#### Problem to work on:
Exactly the lines from the one holding "The height and" through the end of the material below must be printed, nothing more, and the pictures must be dropped.

#### Supplied data:
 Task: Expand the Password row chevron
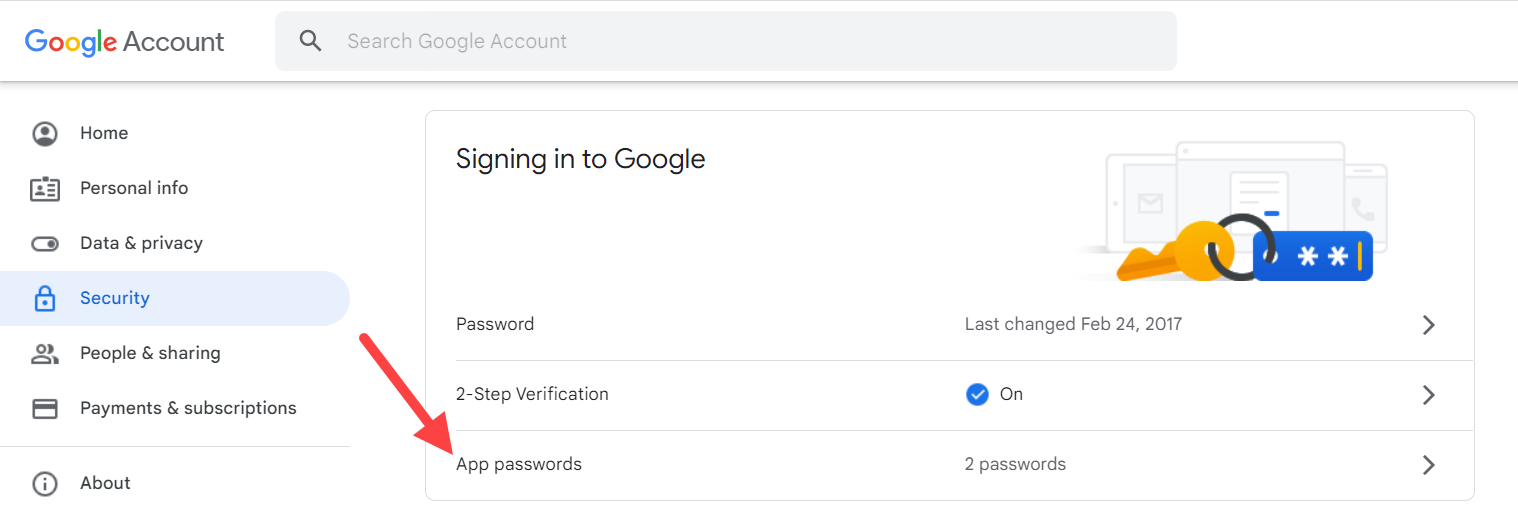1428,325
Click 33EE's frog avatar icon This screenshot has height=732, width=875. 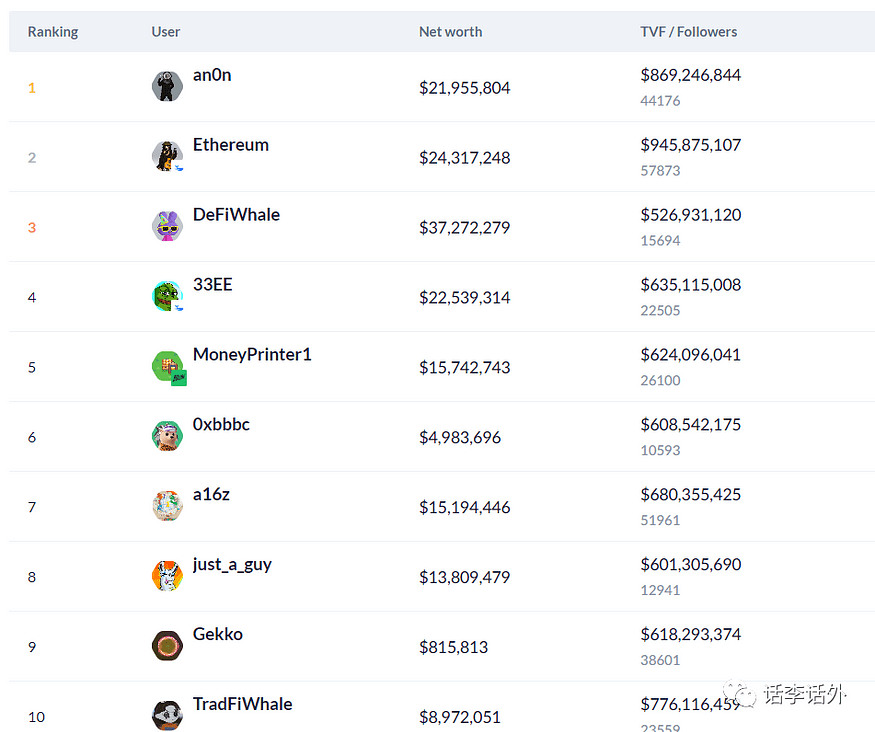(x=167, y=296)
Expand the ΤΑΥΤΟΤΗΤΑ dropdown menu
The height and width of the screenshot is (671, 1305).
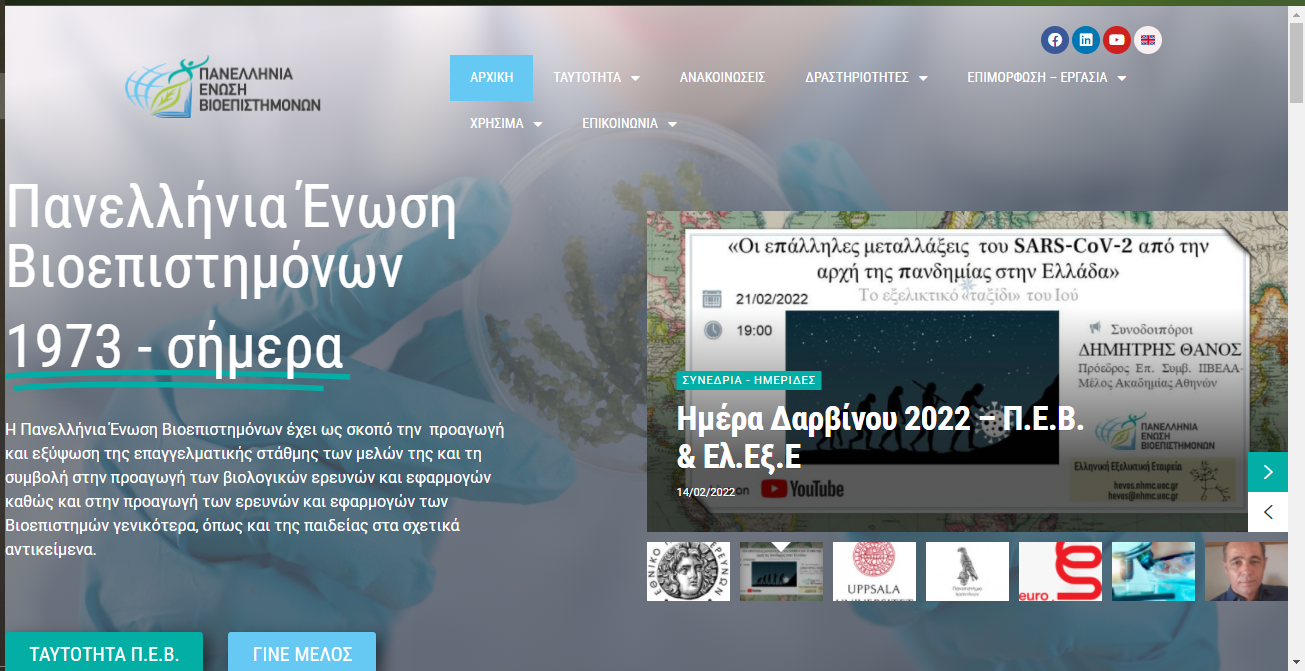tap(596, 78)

#### Solution for this task:
The height and width of the screenshot is (671, 1305).
tap(596, 78)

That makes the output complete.